Today’s volunteers aren’t the same ones as those who made the table centerpieces for your annual gala twenty years ago. (My sister once forced daffodil bulbs in her basement over the winter for the private school’s spring fashion show.) Today’s volunteers are both young and older, may want to volunteer as a family, want to change the world, to use their skills, and expect to use the newest tools.
Many volunteers feel their skills aren’t being adequately used. Others are discouraged by encounters with organizational politics.
Families want opportunities to volunteer together. (Working parents may want to include their children in their weekend activities.)
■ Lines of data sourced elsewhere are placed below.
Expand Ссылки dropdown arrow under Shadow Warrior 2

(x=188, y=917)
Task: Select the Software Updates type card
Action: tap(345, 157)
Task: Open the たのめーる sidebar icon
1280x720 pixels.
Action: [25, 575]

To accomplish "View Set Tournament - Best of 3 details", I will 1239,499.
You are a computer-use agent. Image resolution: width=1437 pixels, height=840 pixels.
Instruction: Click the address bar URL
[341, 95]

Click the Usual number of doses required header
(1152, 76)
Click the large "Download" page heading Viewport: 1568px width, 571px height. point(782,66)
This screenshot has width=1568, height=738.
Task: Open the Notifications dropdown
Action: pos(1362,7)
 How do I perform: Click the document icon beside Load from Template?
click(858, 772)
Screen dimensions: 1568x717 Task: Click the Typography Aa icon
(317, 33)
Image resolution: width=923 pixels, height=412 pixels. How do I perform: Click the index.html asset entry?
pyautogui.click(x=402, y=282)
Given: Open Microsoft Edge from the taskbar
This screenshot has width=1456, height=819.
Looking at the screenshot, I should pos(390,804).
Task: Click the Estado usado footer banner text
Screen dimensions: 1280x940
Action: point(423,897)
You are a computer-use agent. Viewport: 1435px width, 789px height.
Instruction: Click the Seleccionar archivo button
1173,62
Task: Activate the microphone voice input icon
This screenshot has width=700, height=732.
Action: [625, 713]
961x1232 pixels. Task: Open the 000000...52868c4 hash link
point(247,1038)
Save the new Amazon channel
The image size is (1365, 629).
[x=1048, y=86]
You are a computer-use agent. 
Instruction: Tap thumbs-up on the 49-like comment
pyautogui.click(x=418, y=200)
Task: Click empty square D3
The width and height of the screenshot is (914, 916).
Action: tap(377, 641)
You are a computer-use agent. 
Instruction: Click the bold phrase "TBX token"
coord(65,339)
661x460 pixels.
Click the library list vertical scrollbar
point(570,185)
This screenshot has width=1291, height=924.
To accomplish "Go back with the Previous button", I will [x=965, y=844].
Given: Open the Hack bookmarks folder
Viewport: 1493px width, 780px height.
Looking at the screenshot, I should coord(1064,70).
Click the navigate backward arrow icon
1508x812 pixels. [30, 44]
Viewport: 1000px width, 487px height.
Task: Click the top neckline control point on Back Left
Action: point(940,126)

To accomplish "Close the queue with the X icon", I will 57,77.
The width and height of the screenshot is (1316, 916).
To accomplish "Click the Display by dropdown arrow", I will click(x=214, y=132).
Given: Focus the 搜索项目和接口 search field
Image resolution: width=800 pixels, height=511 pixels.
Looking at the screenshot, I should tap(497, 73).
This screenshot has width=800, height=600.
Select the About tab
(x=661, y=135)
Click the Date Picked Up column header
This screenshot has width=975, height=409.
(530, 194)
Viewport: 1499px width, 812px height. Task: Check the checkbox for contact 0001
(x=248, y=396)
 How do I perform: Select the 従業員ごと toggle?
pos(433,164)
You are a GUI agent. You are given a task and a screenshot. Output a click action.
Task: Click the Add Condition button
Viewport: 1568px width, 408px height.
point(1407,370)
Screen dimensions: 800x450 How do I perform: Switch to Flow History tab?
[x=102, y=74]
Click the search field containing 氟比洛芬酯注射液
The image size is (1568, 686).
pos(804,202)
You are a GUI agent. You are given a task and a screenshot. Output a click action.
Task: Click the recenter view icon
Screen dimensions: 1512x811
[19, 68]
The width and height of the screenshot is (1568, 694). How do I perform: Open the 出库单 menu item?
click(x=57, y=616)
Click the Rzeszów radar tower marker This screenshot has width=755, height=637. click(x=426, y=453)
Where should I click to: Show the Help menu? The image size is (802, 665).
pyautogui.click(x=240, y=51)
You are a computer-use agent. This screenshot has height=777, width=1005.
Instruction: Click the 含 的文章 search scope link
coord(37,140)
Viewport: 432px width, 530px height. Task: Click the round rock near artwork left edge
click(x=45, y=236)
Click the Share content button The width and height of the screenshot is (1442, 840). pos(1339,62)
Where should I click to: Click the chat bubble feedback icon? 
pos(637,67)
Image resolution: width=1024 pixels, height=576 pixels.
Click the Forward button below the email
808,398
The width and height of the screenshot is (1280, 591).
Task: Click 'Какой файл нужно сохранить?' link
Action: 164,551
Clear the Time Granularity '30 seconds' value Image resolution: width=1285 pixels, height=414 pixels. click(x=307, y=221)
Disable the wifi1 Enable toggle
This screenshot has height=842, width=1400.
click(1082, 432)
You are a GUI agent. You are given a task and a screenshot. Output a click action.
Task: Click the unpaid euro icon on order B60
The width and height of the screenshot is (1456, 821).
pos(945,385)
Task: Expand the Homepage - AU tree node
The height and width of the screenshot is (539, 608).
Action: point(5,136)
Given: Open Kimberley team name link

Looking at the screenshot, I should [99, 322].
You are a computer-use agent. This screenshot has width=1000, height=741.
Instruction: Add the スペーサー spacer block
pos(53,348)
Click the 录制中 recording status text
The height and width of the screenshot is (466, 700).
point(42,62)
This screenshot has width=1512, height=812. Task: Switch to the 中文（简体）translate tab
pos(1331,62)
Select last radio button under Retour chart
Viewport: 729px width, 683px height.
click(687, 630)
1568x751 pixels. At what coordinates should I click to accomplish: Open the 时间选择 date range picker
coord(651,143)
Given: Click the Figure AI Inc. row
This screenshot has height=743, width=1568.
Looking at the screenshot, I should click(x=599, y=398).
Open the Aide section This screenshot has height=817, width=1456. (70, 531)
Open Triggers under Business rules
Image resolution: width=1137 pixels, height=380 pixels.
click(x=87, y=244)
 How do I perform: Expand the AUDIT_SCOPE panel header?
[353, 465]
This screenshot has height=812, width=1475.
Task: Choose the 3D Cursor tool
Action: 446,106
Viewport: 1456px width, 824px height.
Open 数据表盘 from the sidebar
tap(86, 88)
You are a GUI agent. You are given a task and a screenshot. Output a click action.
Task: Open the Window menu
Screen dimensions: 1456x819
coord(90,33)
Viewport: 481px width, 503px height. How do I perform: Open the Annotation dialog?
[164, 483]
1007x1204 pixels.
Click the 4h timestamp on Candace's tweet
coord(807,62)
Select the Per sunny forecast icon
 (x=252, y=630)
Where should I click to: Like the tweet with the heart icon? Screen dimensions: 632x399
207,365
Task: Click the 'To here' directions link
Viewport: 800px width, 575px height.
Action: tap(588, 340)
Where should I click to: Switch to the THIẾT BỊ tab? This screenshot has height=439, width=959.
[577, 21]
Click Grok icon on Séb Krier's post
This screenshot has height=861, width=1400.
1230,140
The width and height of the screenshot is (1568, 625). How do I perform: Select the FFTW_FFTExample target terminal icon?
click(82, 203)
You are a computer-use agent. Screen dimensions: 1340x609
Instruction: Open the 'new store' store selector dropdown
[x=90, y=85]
Younger volunteers expect the same respect as their more traditional predecessors.
Younger volunteers need volunteer opportunities outside of normal business hours.
Volunteer jobs (often administrative in nature) may provide little sense of making a difference.
Volunteer tasks are many times not connected to the volunteer’s interests and skills.
Attracting and retaining today’s volunteers calls for different strategies. Get to know your volunteers, offer flexible opportunities, and be more sensitive to providing opportunities that appeal to the “new” volunteer. Go beyond thinking that the purpose of using volunteers is to accomplish tasks no one else wants; at least one purpose should be to engage new supporters in your mission and develop stronger relationships with a great source of new blood for your organization.